▶ [WHAT TO PRODUCE]
Turn the lines from the one holding "Click the Busan" through the one holding "should pyautogui.click(x=314, y=499).", inclusive, into a Markdown table, with a Row column numbering each line and a Line column showing it. Skip any blank lines.

[Collected data entries]
---*---
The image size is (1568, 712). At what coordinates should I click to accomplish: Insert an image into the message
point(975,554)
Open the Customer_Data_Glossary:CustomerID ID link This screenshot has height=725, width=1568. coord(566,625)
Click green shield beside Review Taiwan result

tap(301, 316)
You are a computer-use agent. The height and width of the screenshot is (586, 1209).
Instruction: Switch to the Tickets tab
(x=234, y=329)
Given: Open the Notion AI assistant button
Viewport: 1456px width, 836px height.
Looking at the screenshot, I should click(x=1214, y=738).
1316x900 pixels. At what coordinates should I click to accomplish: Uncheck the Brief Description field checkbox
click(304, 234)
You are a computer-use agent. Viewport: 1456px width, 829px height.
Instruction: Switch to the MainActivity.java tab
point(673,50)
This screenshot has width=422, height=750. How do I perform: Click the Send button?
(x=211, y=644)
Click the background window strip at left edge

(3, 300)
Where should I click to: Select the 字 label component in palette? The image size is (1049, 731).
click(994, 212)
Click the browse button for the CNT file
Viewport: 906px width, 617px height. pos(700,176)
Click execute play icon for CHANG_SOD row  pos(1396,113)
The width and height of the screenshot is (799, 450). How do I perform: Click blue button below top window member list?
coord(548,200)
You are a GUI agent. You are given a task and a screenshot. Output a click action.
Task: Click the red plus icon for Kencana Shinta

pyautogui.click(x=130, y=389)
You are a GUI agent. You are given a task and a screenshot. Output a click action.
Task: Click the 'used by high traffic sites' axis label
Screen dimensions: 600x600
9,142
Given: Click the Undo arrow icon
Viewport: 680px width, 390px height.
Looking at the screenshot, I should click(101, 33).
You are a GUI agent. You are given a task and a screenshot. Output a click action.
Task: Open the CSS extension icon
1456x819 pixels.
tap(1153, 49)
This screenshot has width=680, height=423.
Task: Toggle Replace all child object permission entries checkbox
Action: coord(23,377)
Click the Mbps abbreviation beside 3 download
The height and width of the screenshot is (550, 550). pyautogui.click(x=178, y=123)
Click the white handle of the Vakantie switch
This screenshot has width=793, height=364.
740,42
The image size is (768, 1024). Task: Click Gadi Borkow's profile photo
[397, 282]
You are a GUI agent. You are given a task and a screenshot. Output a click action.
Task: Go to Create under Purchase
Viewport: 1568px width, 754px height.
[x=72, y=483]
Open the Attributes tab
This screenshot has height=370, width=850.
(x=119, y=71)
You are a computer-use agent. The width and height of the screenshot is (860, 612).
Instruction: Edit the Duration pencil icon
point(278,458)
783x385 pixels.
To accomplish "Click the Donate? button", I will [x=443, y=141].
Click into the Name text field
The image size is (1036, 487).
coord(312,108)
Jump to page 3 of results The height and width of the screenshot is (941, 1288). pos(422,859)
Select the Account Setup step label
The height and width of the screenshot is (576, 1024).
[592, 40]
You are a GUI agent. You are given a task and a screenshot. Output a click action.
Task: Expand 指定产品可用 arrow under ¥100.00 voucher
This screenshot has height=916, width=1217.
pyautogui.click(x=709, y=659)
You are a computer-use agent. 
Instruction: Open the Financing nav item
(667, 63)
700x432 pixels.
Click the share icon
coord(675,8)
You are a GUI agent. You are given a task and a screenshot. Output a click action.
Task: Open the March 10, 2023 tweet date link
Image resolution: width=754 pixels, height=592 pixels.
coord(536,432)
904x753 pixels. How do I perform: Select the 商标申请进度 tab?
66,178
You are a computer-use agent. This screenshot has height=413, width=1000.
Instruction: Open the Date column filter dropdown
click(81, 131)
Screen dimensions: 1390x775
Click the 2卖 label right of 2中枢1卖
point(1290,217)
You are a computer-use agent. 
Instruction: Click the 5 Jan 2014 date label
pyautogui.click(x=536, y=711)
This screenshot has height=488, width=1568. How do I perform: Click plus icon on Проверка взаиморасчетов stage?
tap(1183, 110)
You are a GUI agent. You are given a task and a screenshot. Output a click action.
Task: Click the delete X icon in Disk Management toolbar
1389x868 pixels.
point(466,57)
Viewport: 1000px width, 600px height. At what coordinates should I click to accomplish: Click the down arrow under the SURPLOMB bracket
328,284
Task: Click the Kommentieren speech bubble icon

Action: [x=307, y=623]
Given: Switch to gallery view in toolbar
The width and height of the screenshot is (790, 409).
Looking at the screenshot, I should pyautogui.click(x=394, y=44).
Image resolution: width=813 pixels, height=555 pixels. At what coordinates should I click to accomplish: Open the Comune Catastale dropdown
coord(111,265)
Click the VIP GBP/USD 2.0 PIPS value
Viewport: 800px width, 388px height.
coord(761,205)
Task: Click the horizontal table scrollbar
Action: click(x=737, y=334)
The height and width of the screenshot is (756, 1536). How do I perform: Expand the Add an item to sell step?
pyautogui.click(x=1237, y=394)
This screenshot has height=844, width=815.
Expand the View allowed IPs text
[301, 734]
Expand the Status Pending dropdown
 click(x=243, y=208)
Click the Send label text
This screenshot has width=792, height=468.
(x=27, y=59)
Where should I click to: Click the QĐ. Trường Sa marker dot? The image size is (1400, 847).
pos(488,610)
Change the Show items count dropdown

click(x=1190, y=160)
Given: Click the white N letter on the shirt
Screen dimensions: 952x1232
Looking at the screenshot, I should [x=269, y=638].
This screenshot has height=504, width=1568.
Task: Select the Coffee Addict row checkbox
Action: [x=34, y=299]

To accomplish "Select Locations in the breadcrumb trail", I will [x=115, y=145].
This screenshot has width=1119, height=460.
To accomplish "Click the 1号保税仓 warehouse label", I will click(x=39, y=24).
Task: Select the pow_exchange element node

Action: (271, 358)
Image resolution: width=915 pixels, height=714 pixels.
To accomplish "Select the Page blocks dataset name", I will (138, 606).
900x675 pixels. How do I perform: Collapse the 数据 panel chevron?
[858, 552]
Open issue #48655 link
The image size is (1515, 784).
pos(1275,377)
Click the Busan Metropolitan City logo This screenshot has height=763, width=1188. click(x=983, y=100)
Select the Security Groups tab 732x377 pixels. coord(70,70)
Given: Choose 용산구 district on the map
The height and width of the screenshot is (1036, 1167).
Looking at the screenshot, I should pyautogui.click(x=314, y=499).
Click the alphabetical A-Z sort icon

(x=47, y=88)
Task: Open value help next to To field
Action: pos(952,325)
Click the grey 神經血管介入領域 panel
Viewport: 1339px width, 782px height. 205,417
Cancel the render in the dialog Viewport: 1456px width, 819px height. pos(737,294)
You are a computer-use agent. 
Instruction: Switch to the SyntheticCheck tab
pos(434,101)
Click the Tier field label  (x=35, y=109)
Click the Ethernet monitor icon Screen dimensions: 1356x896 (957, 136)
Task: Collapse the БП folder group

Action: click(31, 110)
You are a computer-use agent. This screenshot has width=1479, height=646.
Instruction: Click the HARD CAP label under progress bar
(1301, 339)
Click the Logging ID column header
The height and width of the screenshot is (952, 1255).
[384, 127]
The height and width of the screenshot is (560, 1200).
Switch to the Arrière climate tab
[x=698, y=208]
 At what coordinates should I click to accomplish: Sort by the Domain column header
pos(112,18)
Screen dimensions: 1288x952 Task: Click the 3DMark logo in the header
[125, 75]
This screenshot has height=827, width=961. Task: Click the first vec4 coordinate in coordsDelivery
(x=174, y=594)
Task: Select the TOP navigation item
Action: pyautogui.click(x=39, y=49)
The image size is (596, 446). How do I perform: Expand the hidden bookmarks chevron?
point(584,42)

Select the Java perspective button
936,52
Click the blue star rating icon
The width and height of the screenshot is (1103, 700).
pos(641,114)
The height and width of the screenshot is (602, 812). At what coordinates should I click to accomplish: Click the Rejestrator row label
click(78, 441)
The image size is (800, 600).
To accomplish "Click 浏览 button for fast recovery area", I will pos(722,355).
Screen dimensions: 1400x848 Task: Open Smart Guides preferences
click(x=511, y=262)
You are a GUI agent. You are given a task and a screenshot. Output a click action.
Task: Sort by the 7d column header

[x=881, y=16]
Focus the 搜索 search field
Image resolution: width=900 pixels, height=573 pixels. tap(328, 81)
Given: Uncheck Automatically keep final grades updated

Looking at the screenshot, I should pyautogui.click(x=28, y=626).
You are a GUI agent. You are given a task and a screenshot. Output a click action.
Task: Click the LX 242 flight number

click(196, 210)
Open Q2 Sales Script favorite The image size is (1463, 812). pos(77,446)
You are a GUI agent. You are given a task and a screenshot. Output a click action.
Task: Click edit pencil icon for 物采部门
---*---
▶ [EXPECTED ANSWER]
| Row | Line |
|---|---|
| 1 | Click the Busan Metropolitan City logo This screenshot has height=763, width=1188. click(x=983, y=100) |
| 2 | Select the Security Groups tab 732x377 pixels. coord(70,70) |
| 3 | Given: Choose 용산구 district on the map |
| 4 | The height and width of the screenshot is (1036, 1167). |
| 5 | Looking at the screenshot, I should pyautogui.click(x=314, y=499). |